I have a big .bed file, which is about 100GB of data, and I want to extract specific columns from it in a timely manner. I was wondering if there is a useful tool that works best for huge bed files. (or could be bed.gz) Could you please tell me if you know any excellent tool (or Python package) that can help me generate my desire output?

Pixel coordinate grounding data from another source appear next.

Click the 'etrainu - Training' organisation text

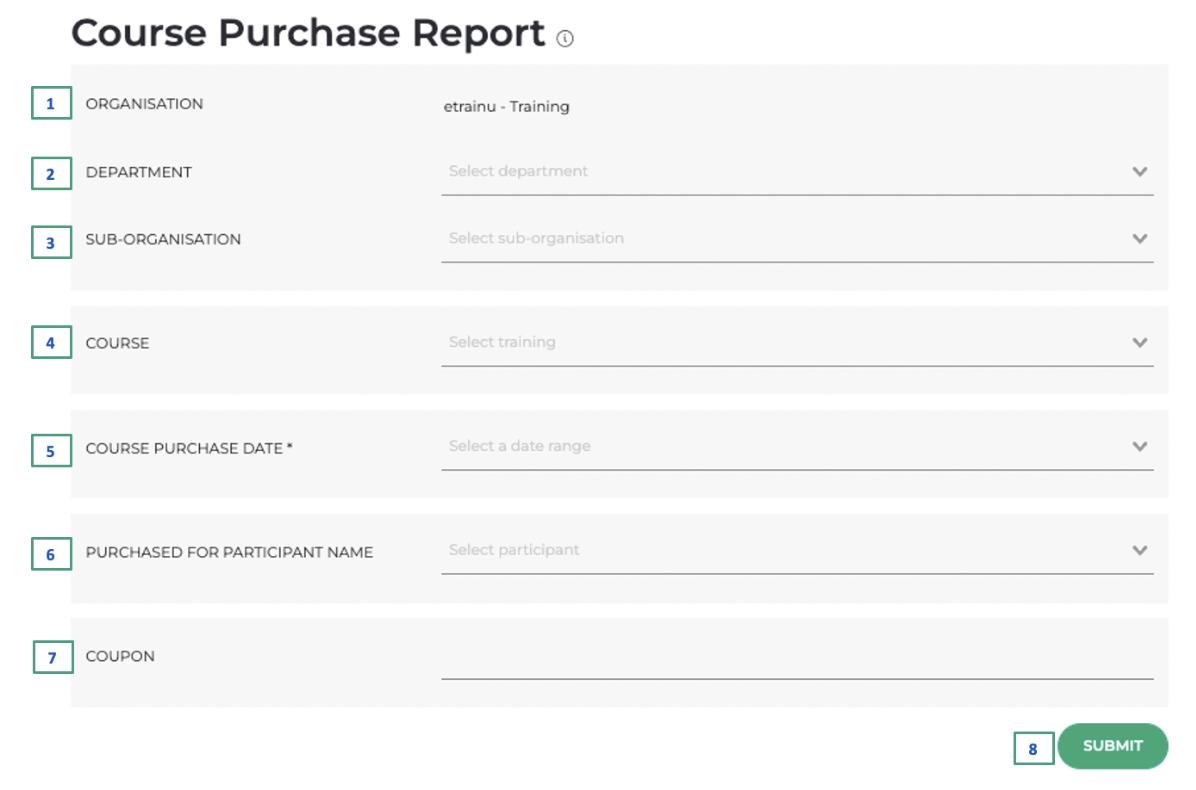(x=506, y=107)
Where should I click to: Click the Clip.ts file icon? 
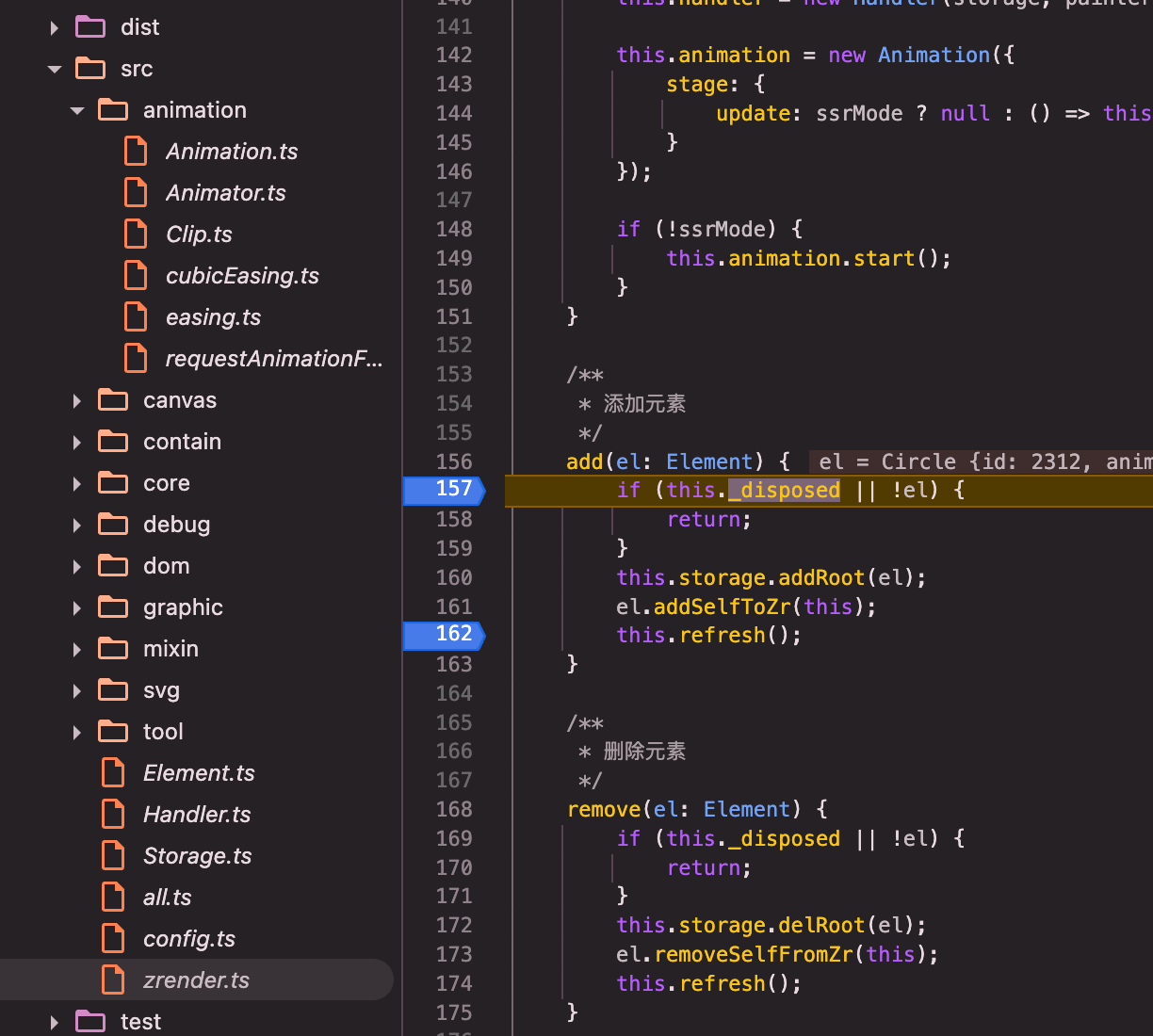(x=137, y=235)
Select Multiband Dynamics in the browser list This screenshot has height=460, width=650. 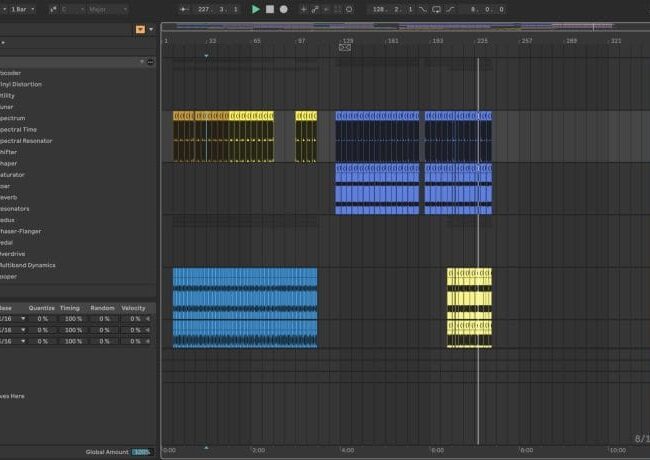pos(29,265)
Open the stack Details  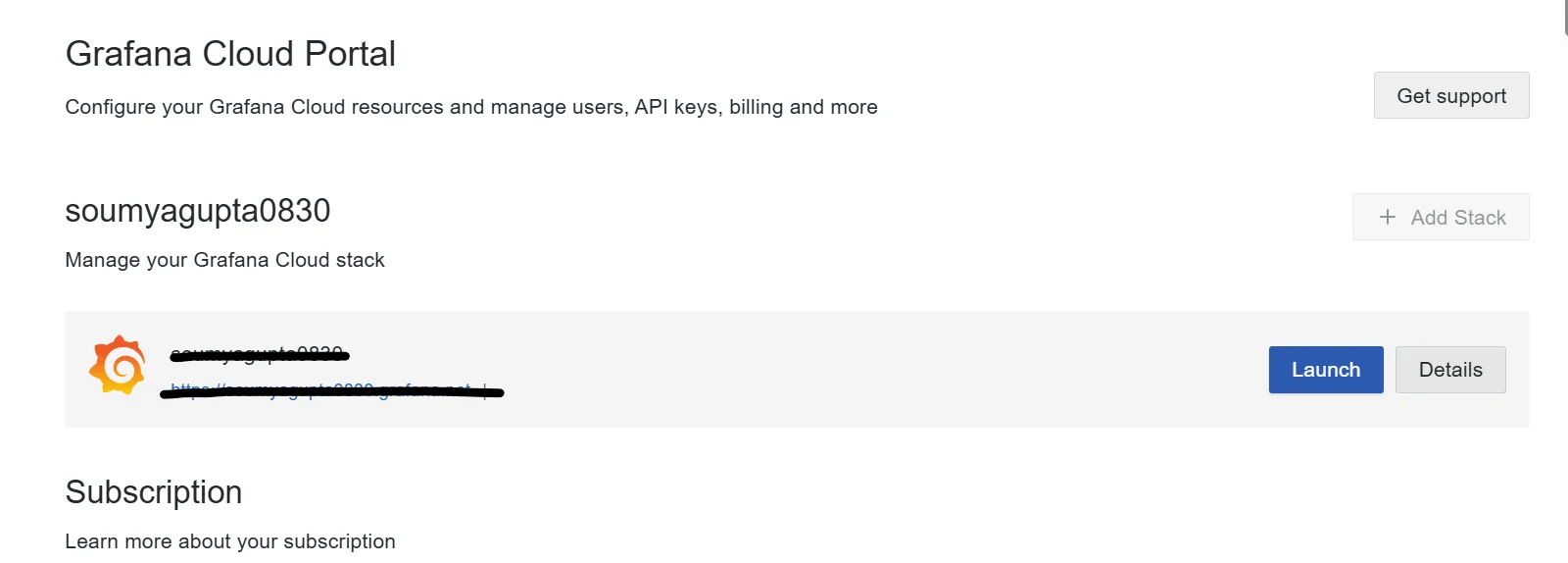(1450, 370)
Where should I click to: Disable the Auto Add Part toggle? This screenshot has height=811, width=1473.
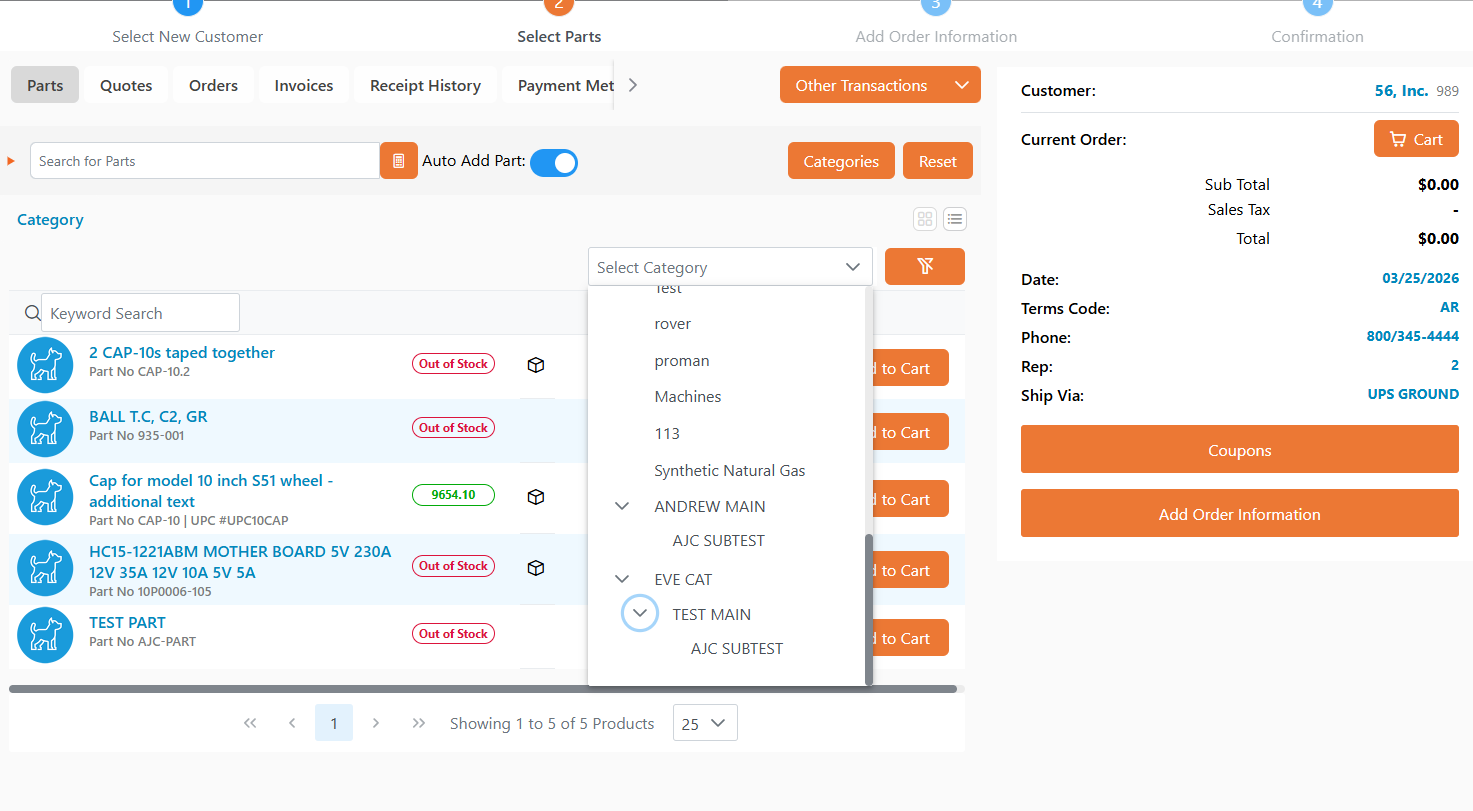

An example of head of the data is:
chr1 10006 10018 M6176_1.02-NR2F1 0.00117 + sequence=taaccctaaccc
chr1 10006 10020 M6432_1.02-PPARD 0.00034 + sequence=taaccctaacccta
chr1 10008 10030 M6456_1.02-RREB1 0.00014 - sequence=GGGTTAGGGTTAGGGTTAGGGT
And imagine I build my output using columns exact value of 1, 2, 3, 5, and 6th columns, and also TF of 4th column. Therefore, for the first line of my data, I like my output to be as follows:
chr1 10006 10018 NR2F1 0.00117 +
I know I can extract it using awk, by this command, but I hope there are faster ways to do it:
cat file.bed | awk '($5<0.01)gsub(/.*-/,"",$4) {print $1"\t"$2"\t"$3"\t"$4"\t"$5"\t"$6}'
My second question is that if you can give me some recommendations to have criteria for limiting the values on one column, for example, keeping a row when the 5th column being less than 0.00001 values.
Thank you very much!
Since you are interested in low-level text processing, I'd say that awk or basic python would be the way to go. Higher-level parsers provide useful shortcuts, but usually at the cost of speed.